▶ Pixel coordinate grounding data
============================================================

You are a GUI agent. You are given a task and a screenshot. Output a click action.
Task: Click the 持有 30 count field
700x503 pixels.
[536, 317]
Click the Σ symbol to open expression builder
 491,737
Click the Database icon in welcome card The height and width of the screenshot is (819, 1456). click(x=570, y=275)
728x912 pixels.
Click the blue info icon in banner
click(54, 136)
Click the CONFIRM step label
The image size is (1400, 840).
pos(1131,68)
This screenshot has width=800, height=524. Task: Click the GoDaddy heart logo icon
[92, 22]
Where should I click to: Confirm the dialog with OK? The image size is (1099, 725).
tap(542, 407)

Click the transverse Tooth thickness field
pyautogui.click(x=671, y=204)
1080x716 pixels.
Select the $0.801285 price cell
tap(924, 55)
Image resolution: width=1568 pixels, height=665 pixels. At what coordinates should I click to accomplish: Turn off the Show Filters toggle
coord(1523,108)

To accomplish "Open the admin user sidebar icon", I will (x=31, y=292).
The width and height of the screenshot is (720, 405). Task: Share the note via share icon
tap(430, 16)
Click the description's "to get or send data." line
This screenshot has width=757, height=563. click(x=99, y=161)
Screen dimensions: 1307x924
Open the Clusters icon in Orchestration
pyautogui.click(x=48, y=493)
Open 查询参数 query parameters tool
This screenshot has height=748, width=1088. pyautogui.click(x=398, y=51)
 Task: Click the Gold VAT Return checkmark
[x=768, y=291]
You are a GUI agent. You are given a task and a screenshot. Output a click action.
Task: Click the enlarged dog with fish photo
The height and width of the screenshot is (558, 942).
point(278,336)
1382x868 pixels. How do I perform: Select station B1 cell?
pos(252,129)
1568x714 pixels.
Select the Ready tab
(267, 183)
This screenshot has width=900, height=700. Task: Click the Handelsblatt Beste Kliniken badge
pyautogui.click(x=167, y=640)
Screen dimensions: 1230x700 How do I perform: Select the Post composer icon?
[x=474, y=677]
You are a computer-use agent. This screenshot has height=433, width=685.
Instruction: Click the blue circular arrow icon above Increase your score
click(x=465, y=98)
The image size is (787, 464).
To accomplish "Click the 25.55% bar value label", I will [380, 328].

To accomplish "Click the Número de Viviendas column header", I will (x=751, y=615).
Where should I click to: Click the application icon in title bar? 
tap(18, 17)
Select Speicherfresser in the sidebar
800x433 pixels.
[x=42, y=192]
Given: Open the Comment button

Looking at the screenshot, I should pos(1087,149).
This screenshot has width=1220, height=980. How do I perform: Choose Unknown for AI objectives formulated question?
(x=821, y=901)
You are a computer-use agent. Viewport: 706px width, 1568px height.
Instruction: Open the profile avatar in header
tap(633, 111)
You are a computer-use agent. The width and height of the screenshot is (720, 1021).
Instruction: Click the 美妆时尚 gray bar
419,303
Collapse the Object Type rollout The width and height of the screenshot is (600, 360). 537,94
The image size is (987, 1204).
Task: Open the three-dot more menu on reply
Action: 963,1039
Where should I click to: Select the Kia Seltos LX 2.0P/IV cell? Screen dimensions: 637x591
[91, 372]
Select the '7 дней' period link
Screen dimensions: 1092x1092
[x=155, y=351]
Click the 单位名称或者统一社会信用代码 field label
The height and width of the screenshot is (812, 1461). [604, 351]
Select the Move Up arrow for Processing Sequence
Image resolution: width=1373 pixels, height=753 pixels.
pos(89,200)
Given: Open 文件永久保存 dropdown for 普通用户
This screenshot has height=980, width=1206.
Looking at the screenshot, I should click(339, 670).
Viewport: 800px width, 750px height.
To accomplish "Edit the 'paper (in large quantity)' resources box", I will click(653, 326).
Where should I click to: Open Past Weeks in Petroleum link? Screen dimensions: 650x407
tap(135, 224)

============================================================

▶ Exercise
The data above should be copied exactly, with no line omitted.

▶ Response to this task
You are a GUI agent. You are given a task and a screenshot. Output a click action.
Task: Click the 持有 30 count field
700x503 pixels.
[536, 317]
Click the Σ symbol to open expression builder
 491,737
Click the Database icon in welcome card The height and width of the screenshot is (819, 1456). click(x=570, y=275)
728x912 pixels.
Click the blue info icon in banner
click(54, 136)
Click the CONFIRM step label
The image size is (1400, 840).
pos(1131,68)
This screenshot has width=800, height=524. Task: Click the GoDaddy heart logo icon
[92, 22]
Where should I click to: Confirm the dialog with OK? The image size is (1099, 725).
tap(542, 407)

Click the transverse Tooth thickness field
pyautogui.click(x=671, y=204)
1080x716 pixels.
Select the $0.801285 price cell
tap(924, 55)
Image resolution: width=1568 pixels, height=665 pixels. At what coordinates should I click to accomplish: Turn off the Show Filters toggle
coord(1523,108)

To accomplish "Open the admin user sidebar icon", I will (x=31, y=292).
The width and height of the screenshot is (720, 405). Task: Share the note via share icon
tap(430, 16)
Click the description's "to get or send data." line
This screenshot has width=757, height=563. click(x=99, y=161)
Screen dimensions: 1307x924
Open the Clusters icon in Orchestration
pyautogui.click(x=48, y=493)
Open 查询参数 query parameters tool
This screenshot has height=748, width=1088. pyautogui.click(x=398, y=51)
 Task: Click the Gold VAT Return checkmark
[x=768, y=291]
You are a GUI agent. You are given a task and a screenshot. Output a click action.
Task: Click the enlarged dog with fish photo
The height and width of the screenshot is (558, 942).
point(278,336)
1382x868 pixels. How do I perform: Select station B1 cell?
pos(252,129)
1568x714 pixels.
Select the Ready tab
(267, 183)
This screenshot has width=900, height=700. Task: Click the Handelsblatt Beste Kliniken badge
pyautogui.click(x=167, y=640)
Screen dimensions: 1230x700 How do I perform: Select the Post composer icon?
[x=474, y=677]
You are a computer-use agent. This screenshot has height=433, width=685.
Instruction: Click the blue circular arrow icon above Increase your score
click(x=465, y=98)
The image size is (787, 464).
To accomplish "Click the 25.55% bar value label", I will [380, 328].

To accomplish "Click the Número de Viviendas column header", I will (x=751, y=615).
Where should I click to: Click the application icon in title bar? 
tap(18, 17)
Select Speicherfresser in the sidebar
800x433 pixels.
[x=42, y=192]
Given: Open the Comment button

Looking at the screenshot, I should pos(1087,149).
This screenshot has width=1220, height=980. How do I perform: Choose Unknown for AI objectives formulated question?
(x=821, y=901)
You are a computer-use agent. Viewport: 706px width, 1568px height.
Instruction: Open the profile avatar in header
tap(633, 111)
You are a computer-use agent. The width and height of the screenshot is (720, 1021).
Instruction: Click the 美妆时尚 gray bar
419,303
Collapse the Object Type rollout The width and height of the screenshot is (600, 360). 537,94
The image size is (987, 1204).
Task: Open the three-dot more menu on reply
Action: 963,1039
Where should I click to: Select the Kia Seltos LX 2.0P/IV cell? Screen dimensions: 637x591
[91, 372]
Select the '7 дней' period link
Screen dimensions: 1092x1092
[x=155, y=351]
Click the 单位名称或者统一社会信用代码 field label
The height and width of the screenshot is (812, 1461). [604, 351]
Select the Move Up arrow for Processing Sequence
Image resolution: width=1373 pixels, height=753 pixels.
pos(89,200)
Given: Open 文件永久保存 dropdown for 普通用户
This screenshot has height=980, width=1206.
Looking at the screenshot, I should click(339, 670).
Viewport: 800px width, 750px height.
To accomplish "Edit the 'paper (in large quantity)' resources box", I will click(653, 326).
Where should I click to: Open Past Weeks in Petroleum link? Screen dimensions: 650x407
tap(135, 224)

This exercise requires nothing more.